Mi sono sempre chiesta quale fosse il tempo atmosferico ideale per me, e ho sempre dato un'unica risposta: se avessi potuto rinchiudermi nella mia mente per sempre, avrei scelto una pioggia così forte da frustare il mio intero corpo all'unisono. E intanto avrei visto sorgere il sole.

Invece adesso sono qui, sfregiata dall'aria, seduta in mezzo a una distesa di prato a osservare un sole che trafigge le nuvole. La primavera incombe su di me così come il giorno della Scelta, ormai troppo vicino per poterlo ignorare ancora. Cinque giorni sono troppo pochi.

Una parte di me vorrebbe essere felice per Derek, perché lui vivrà, e in effetti lo è davvero, ma il resto di me è troppo piccolo, codardo e infimo da poter trarre gioia da un bene che non riguarda me stessa. E poi, beh... ho davvero paura di morire.

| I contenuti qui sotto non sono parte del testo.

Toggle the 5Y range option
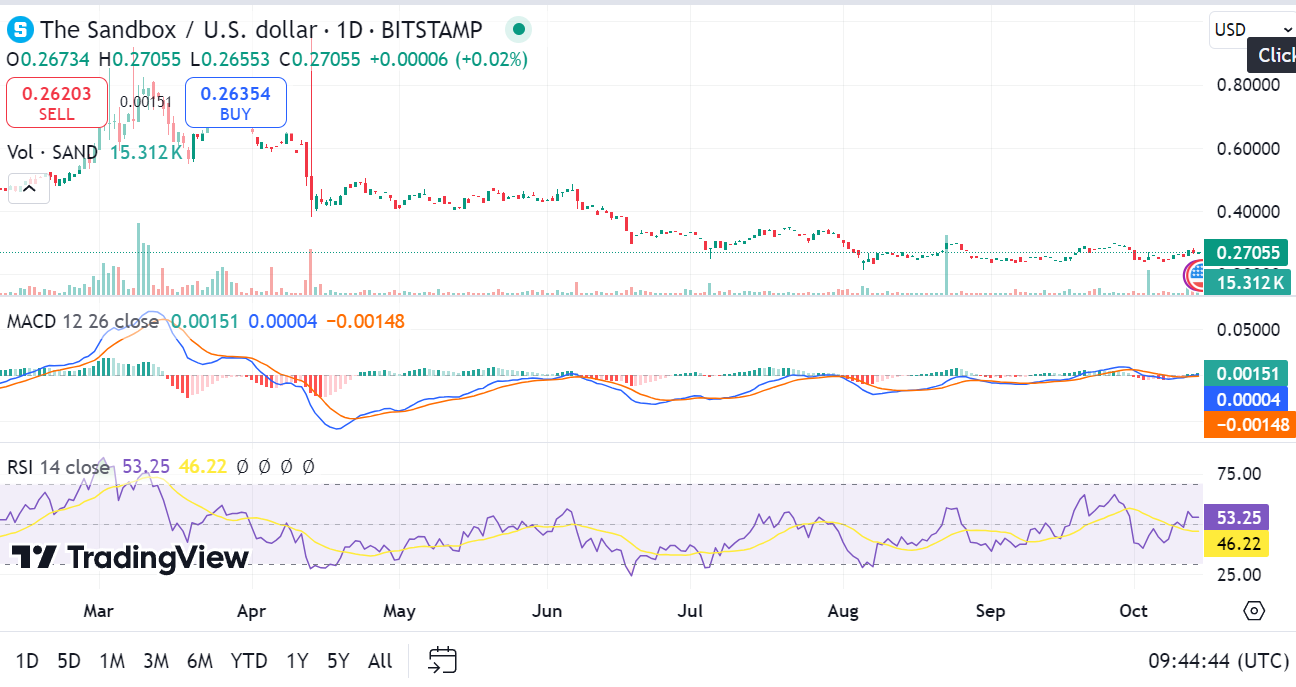This screenshot has width=1296, height=687. click(337, 661)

Spalanco gli occhi e osservo nuovamente il cielo di fronte a me. Il sole è ormai tramontato, così mi alzo da terra e rimuovo il fango dalle mie gambe nude. Mi sento così persa... e non in un intricato labirinto, bensì in un corridoio lungo e diritto di fronte a me.

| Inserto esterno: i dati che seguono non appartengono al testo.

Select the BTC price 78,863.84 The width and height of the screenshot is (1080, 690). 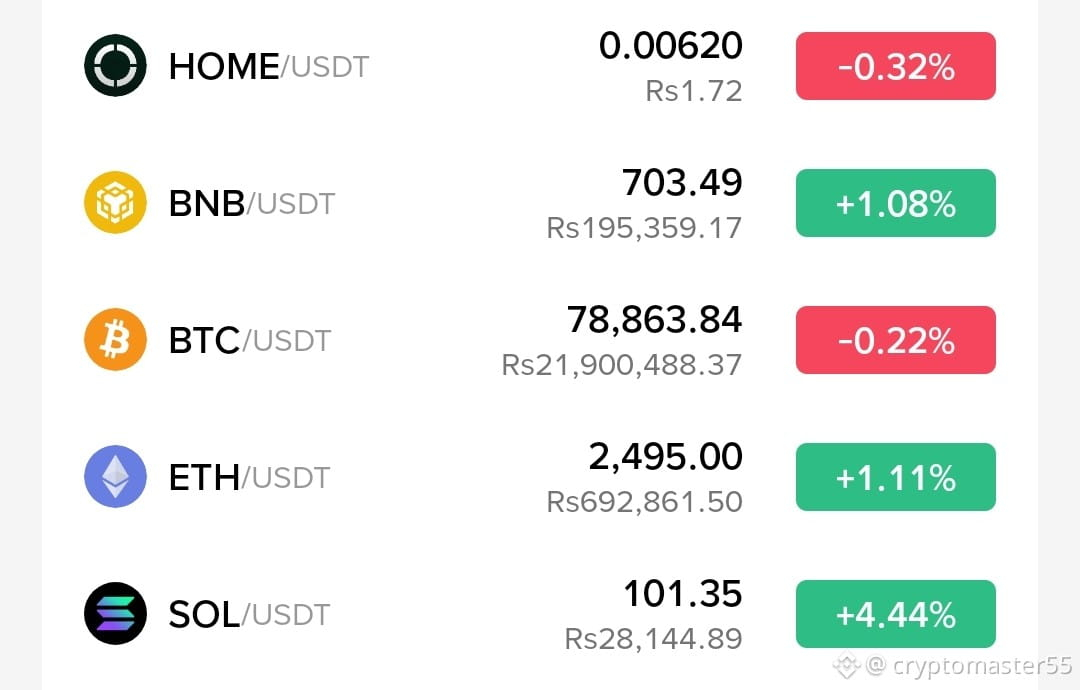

Sbuffo, ormai succube di questa asfissiante sensazione, e senza indugiare oltre mi dirigo verso casa. Una volta aperta la porta di ingresso noto Thomas e Alya, sdraiati in angoli opposti del divano a mangiare popcorn. ― Ma voi non fate davvero nulla dalla mattina alla sera? ― sbotto, lasciandomi cadere nel bel mezzo del sofà, ovvero sopra le loro gambe. All'istante si sollevano lamenti di dolore e si sistemano per lasciarmi spazio, seppur controvoglia.

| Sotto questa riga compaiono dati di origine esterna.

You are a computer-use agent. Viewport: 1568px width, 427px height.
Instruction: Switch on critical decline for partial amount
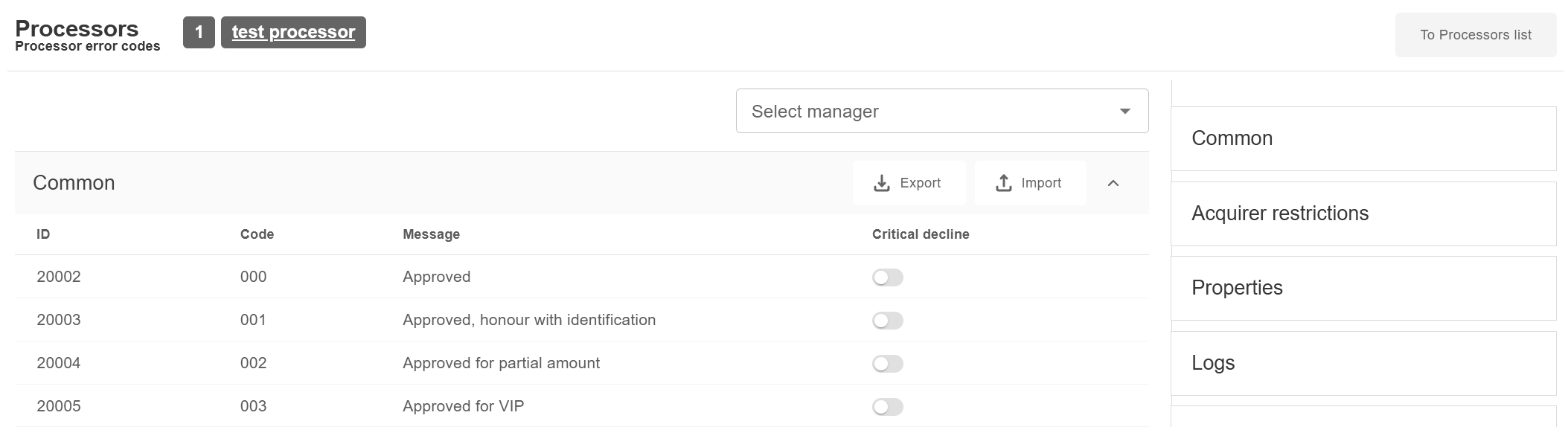[888, 364]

Alya alza le spalle, allungando il busto verso la ciotola dei popcorn, sul tavolino, con così tanta fatica che anche vederla è un'agonia. Sbuffo alzando gli occhi al cielo e le porgo la ciotola forse un po' troppo bruscamente. Metà dei pop-corn si riversano sul suo volto e sui suoi capelli. ― Ti ringrazio. Gentilissima ― bofonchia, scuotendo i capelli e lasciando che i chicchi di mais si insidino nel divano. ― Dio, Ab, non vedo l'ora di ritornare a Relicanth. Qui è tutto così noioso ― sbuffa.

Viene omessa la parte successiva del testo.